Building the Next Ark is a valuable resource for anyone working with or in an NGO. However, it may be even more valuable for someone without a political or science or economics background. The book is readable and enjoyable. Just as the NASA photo of Earth seen from space shifted our perspective, this book offers a global perspective of the work of NGOs, shifting our vision of them dramatically. Most importantly, it offered a 'rainbow of hope' that NGOs proved ways to connect, collaborate, and to rise above the petty nation-state politics, promoting participatory democracy and protecting biodiversity in the process.”—North American Association for Environmental Education

“Michael Gunter's Building the Next Ark: How NGOs Work to Protect Biodiversity is a well-presented volume that represents a substantial and timely contribution to the literatures on international organizations, political sociology, and environmental studies.
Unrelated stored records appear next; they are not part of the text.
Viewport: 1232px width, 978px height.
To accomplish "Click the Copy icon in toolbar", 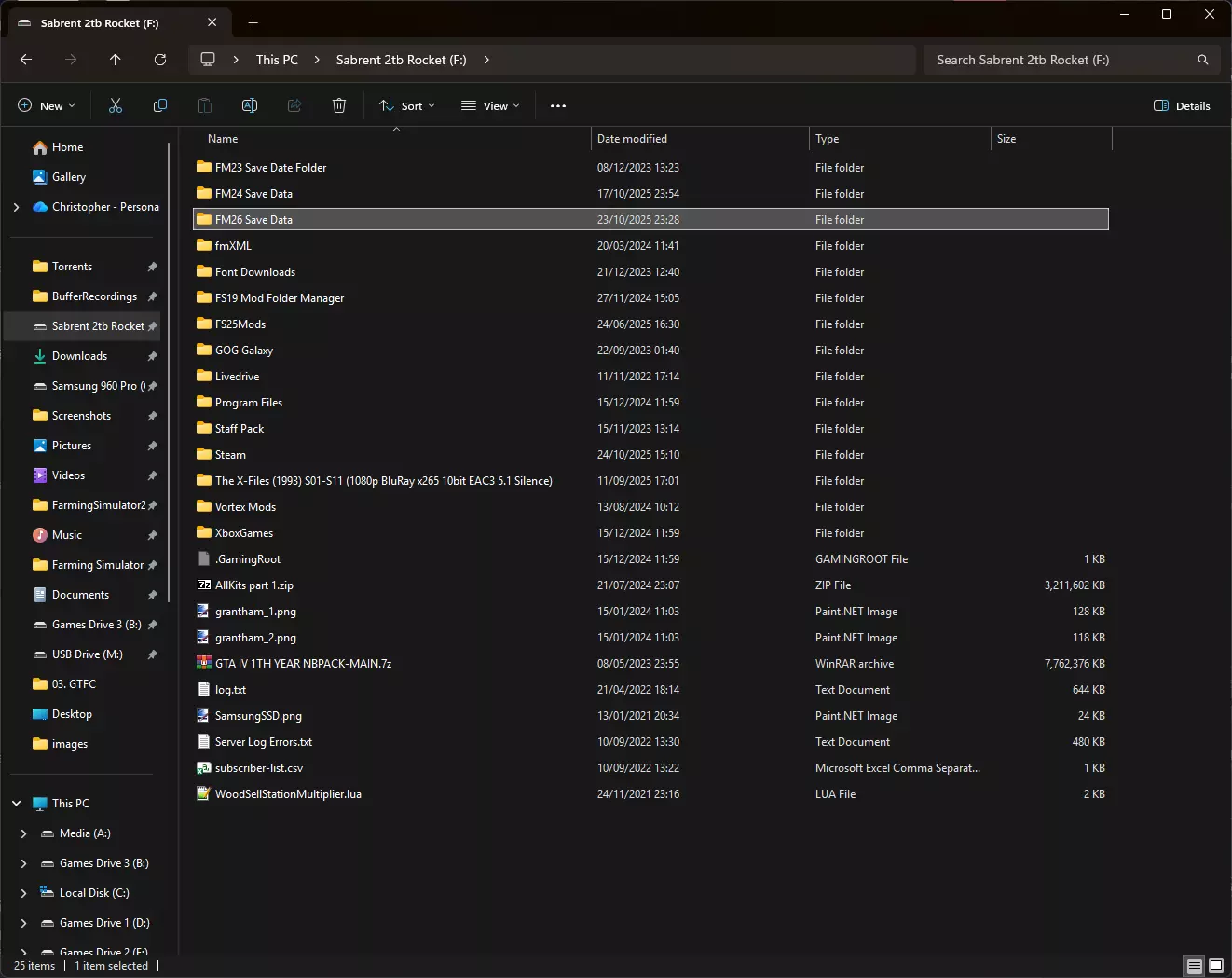I will tap(160, 106).
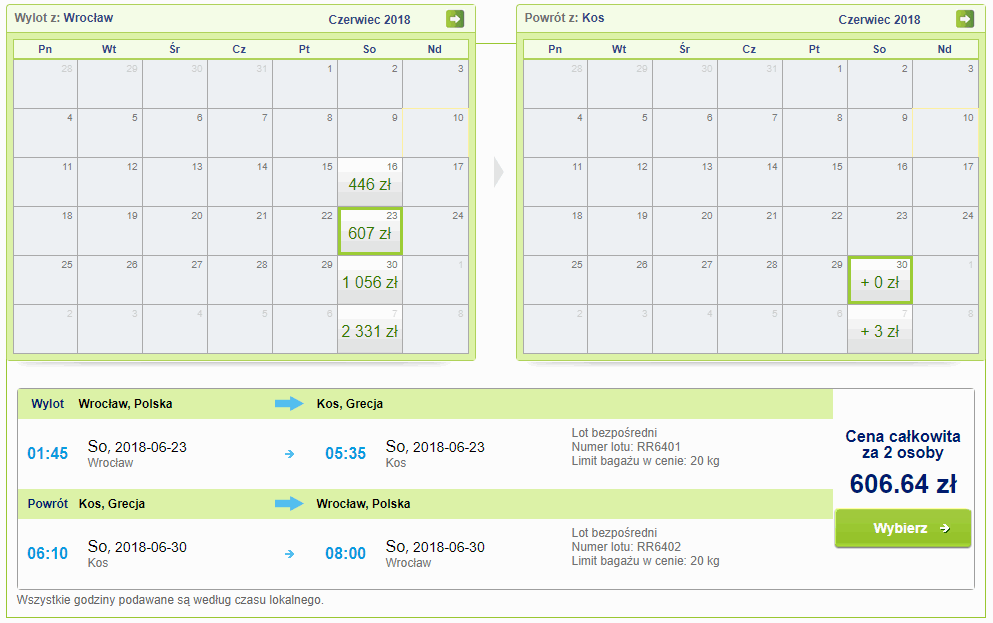Viewport: 993px width, 623px height.
Task: Click the Czerwiec 2018 label in return calendar
Action: tap(880, 19)

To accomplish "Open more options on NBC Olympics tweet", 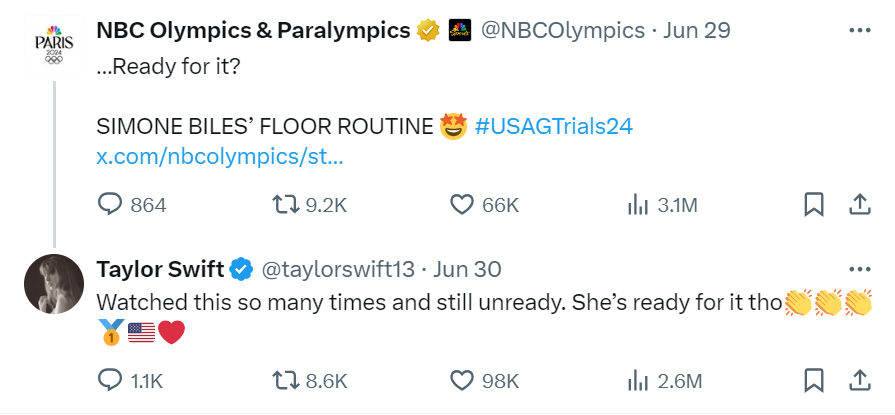I will [860, 30].
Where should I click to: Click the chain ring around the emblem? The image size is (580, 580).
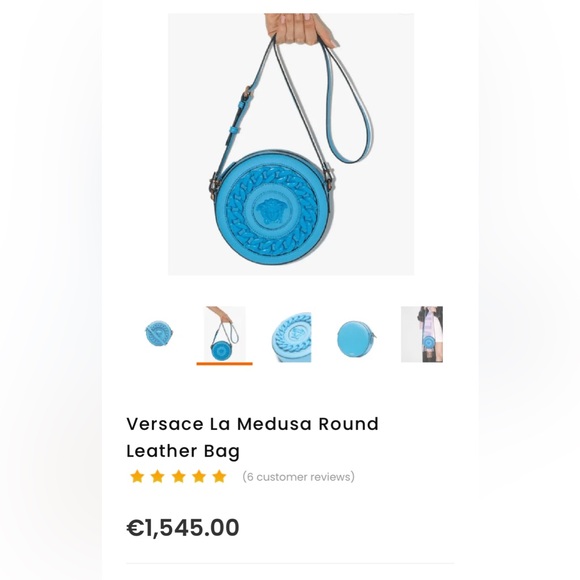point(271,210)
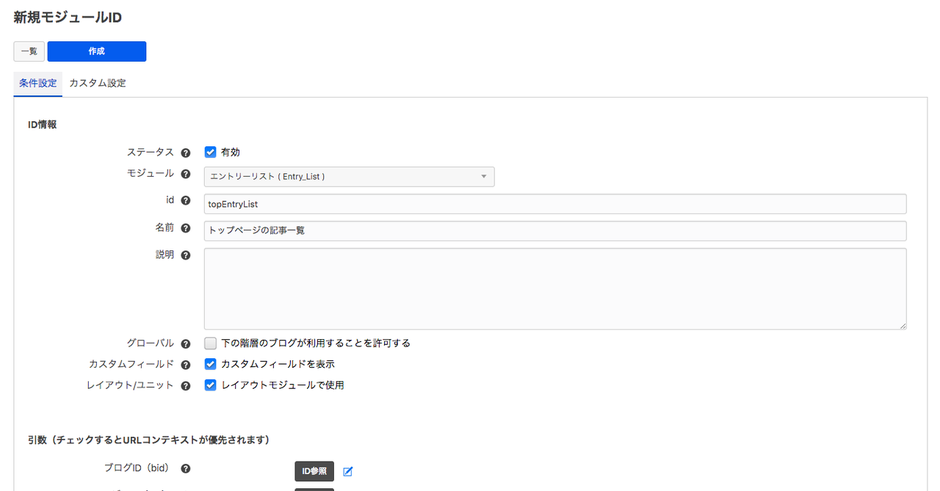Image resolution: width=940 pixels, height=491 pixels.
Task: Click help icon beside モジュール label
Action: pyautogui.click(x=185, y=174)
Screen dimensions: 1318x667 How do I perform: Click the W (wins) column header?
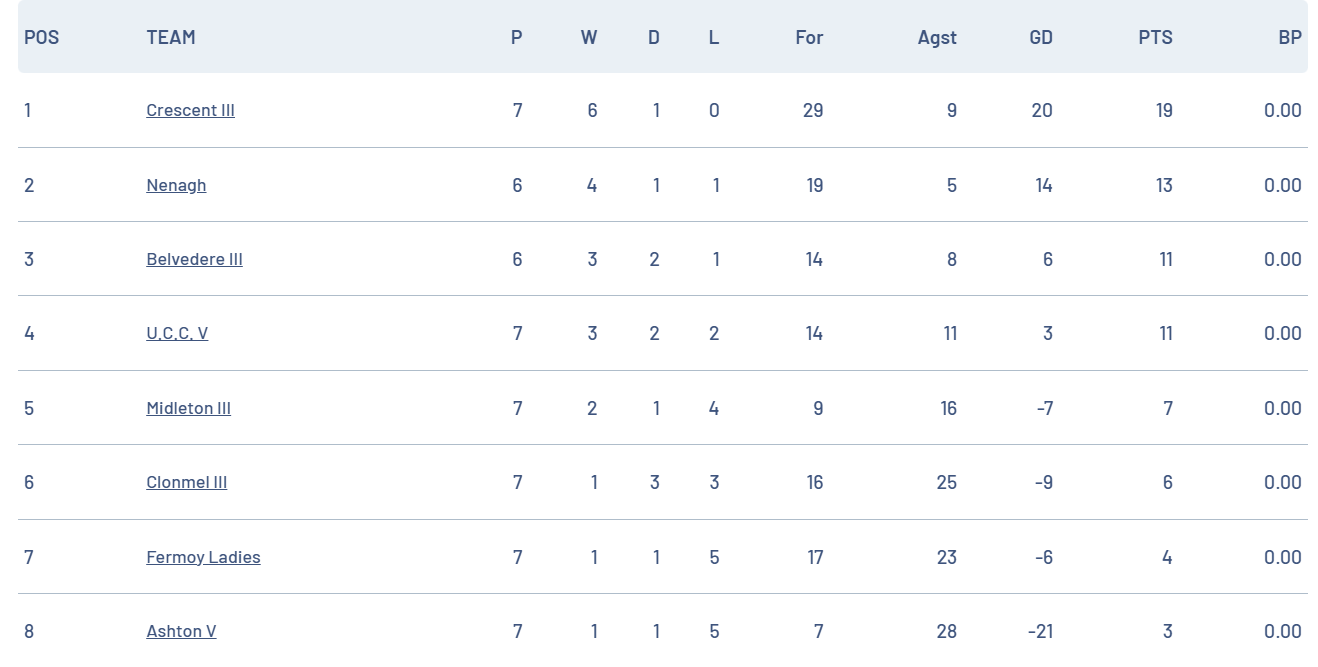pyautogui.click(x=589, y=37)
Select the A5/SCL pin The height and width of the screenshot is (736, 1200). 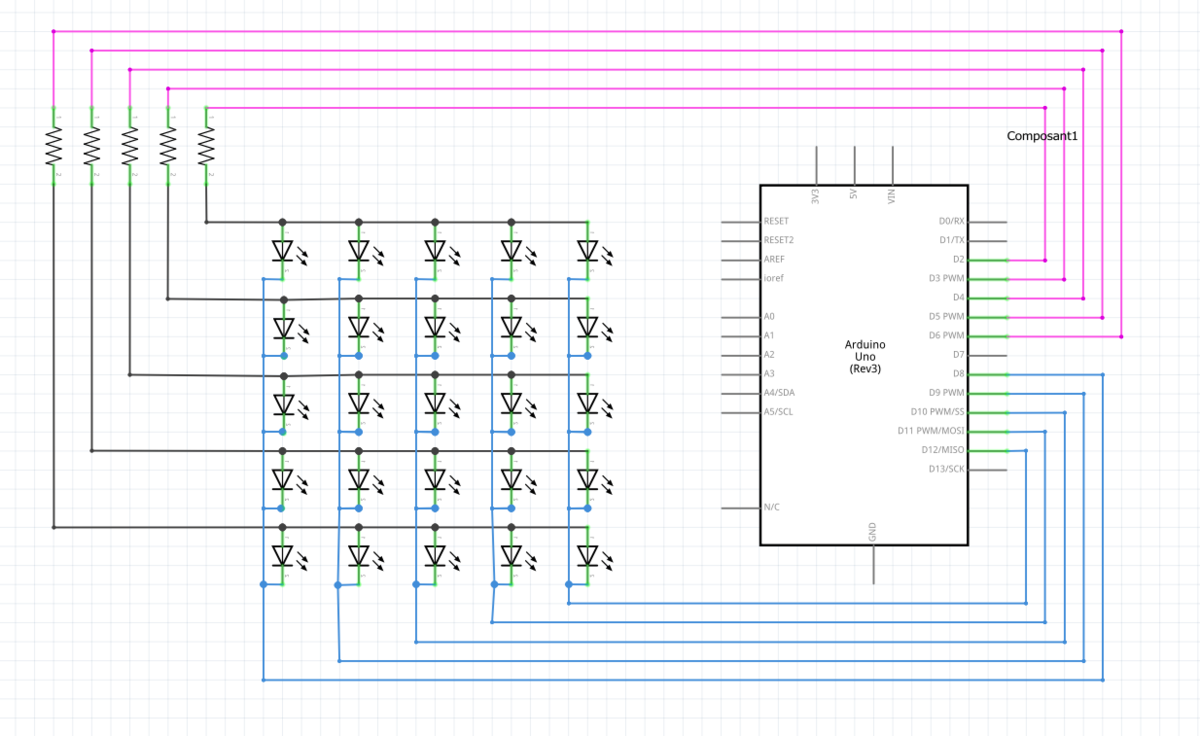[741, 412]
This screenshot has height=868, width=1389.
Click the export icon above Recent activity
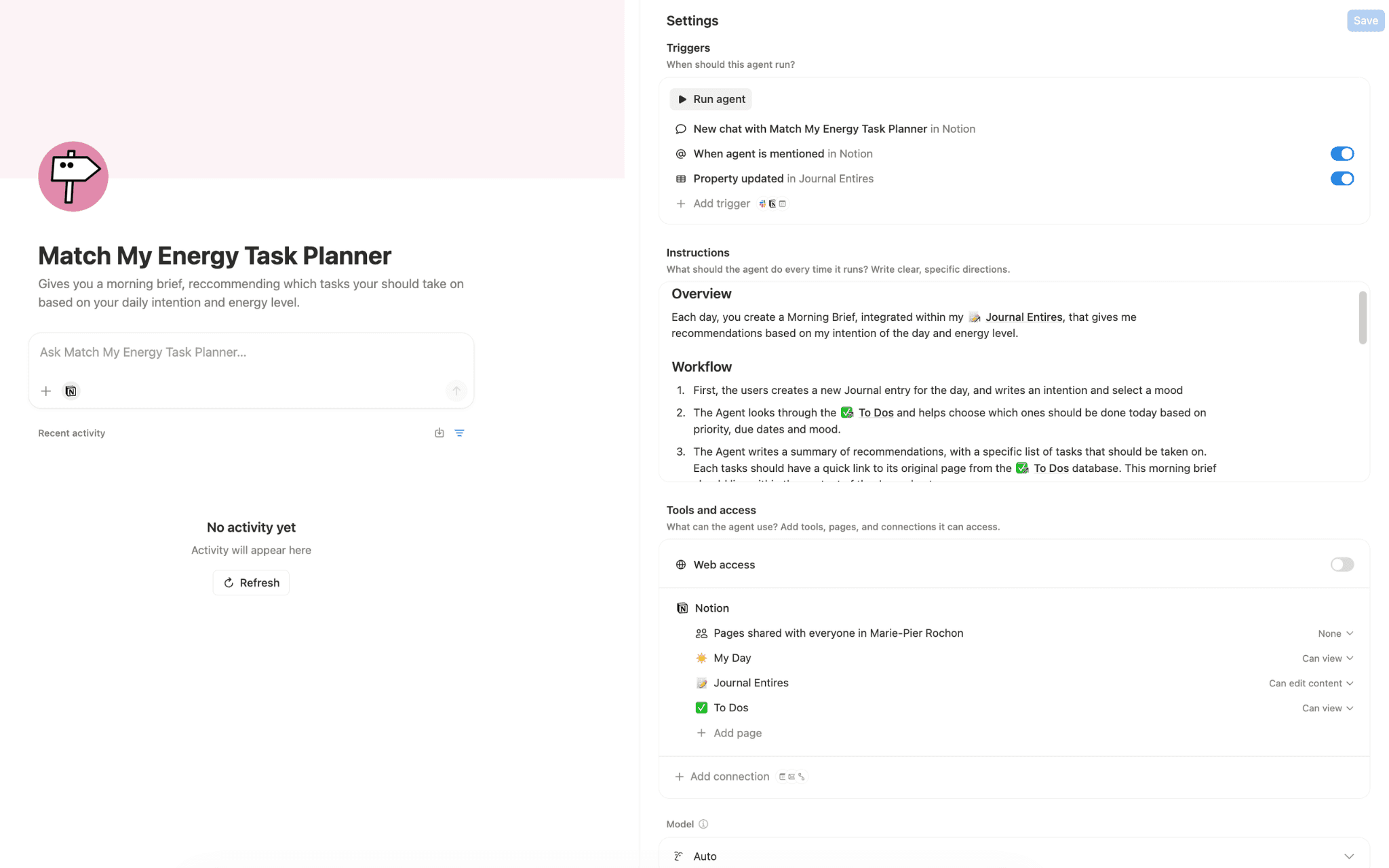[439, 432]
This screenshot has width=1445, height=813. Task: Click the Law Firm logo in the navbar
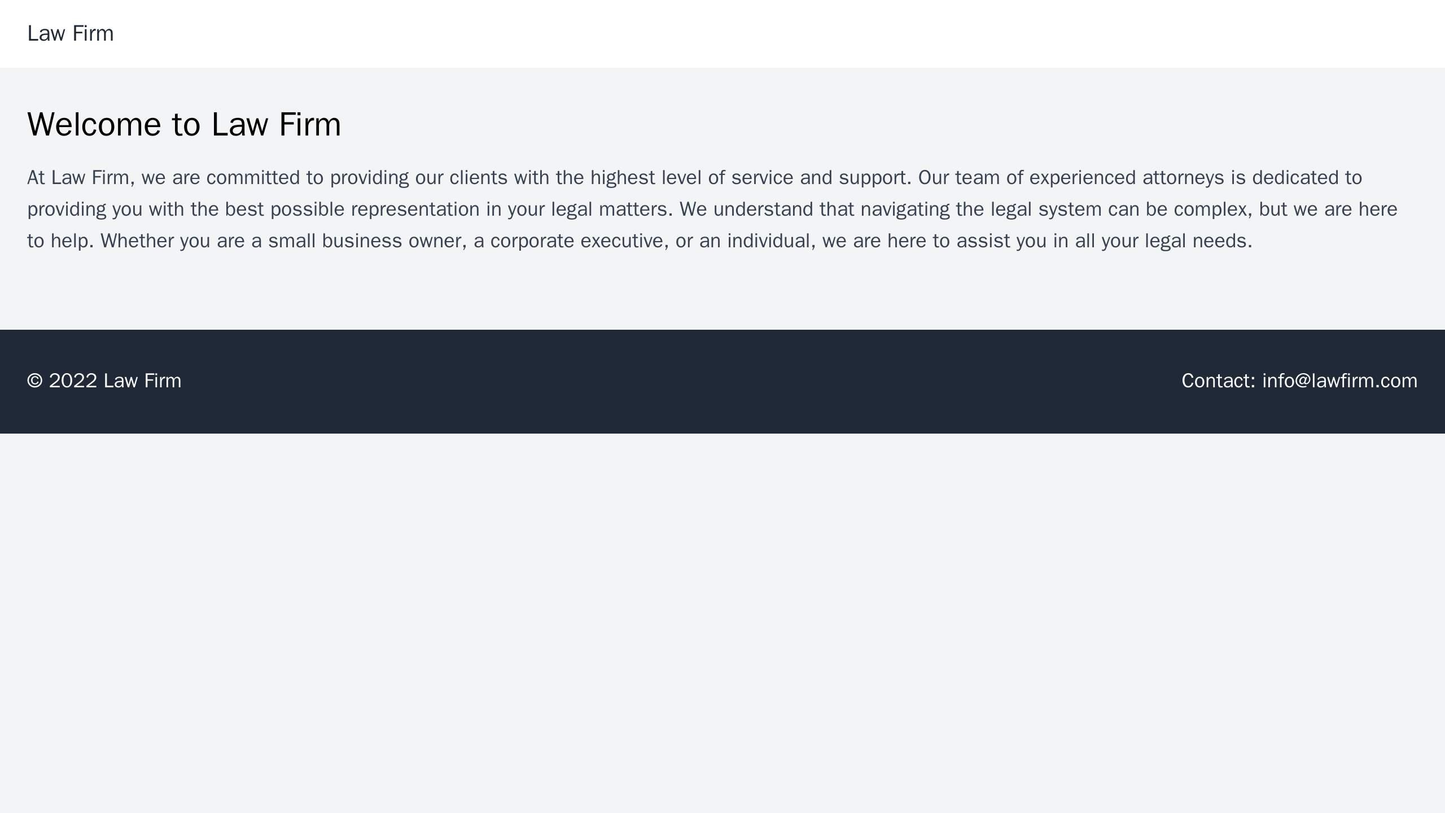click(x=68, y=33)
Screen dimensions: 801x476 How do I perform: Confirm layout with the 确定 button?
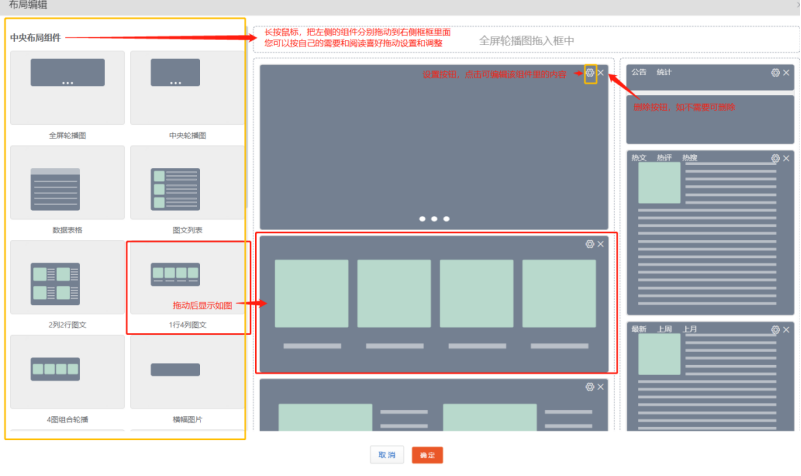[427, 455]
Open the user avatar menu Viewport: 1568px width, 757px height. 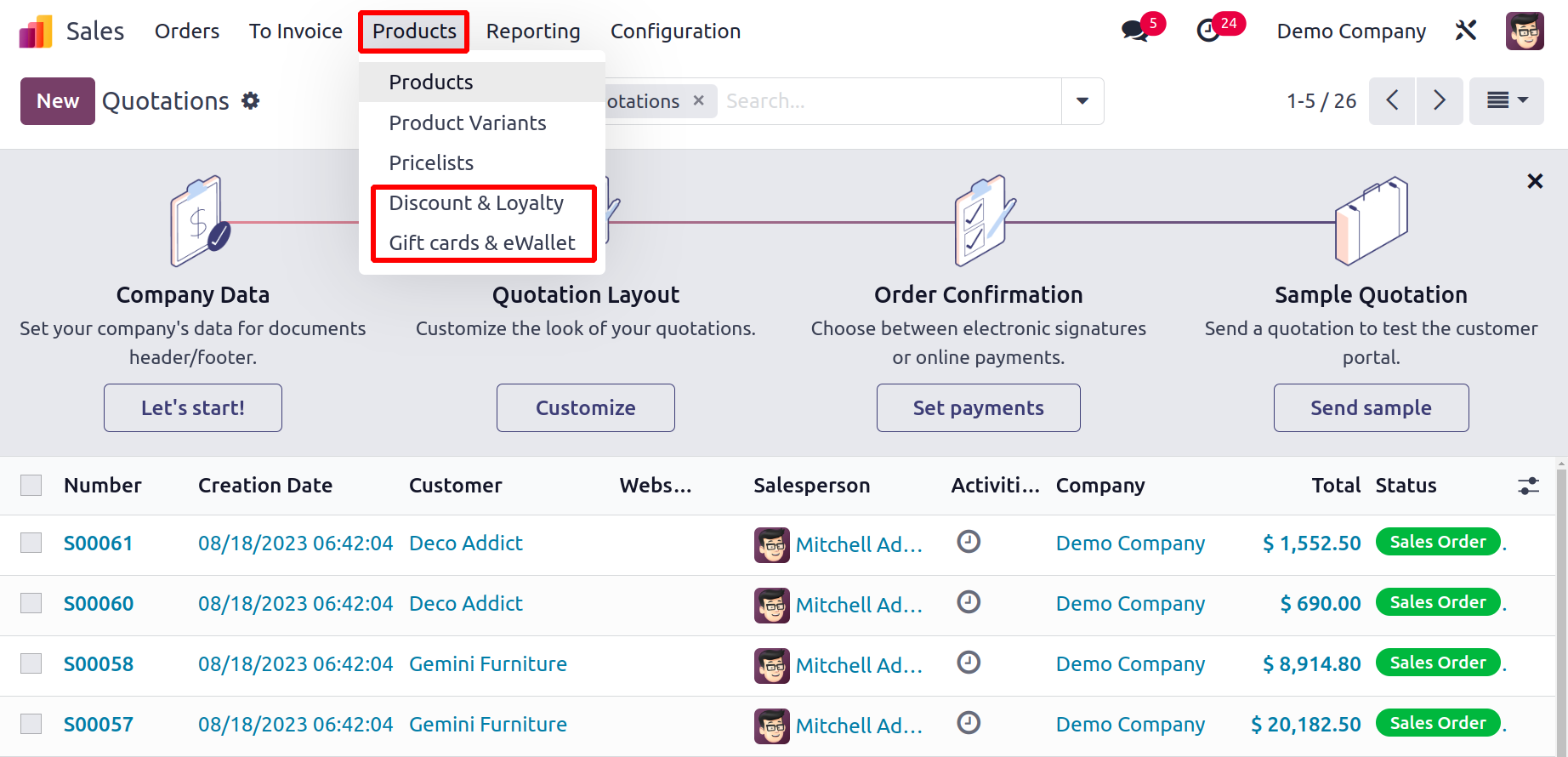coord(1524,31)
Given the quality of the critical thinking exercise undertaken by Gunter, Building the Next Ark will be useful in may ways to a variety of readers.”—International Studies Review

Endorsements:

“Devoid of dogma and propaganda, this book provides an important historical perspective on how US-based NGOs have engaged political leadership in tackling conservation challenges in this country and internationally, and in doing so it also highlights the importance of engaging the U.N. and its processes for success in this regard.” —The Honorable Timothy E. Wirth, President, United Nations Foundation

“This is an important and much needed book on a vital subject. Using thorough, hands-on scholarship, Gunter delineates the role of the NGOs as the spearhead of the global conservation movement. He delivers balanced accounts of their strategies, their relationship to governments and the public, their successes and their vulnerabilities.”—Edward O. Wilson, University Research Professor, Emeritus, Harvard University



MICHAEL M. GUNTER, JR., holds a Ph.D. in Political Science and a graduate certificate in Environmental Systems from the University of Kentucky. He received his bachelor’s degree with honors from Vanderbilt University. A former Eagle Scout, Gunter is currently an Assistant Professor at Rollins College in Winter Park, Florida.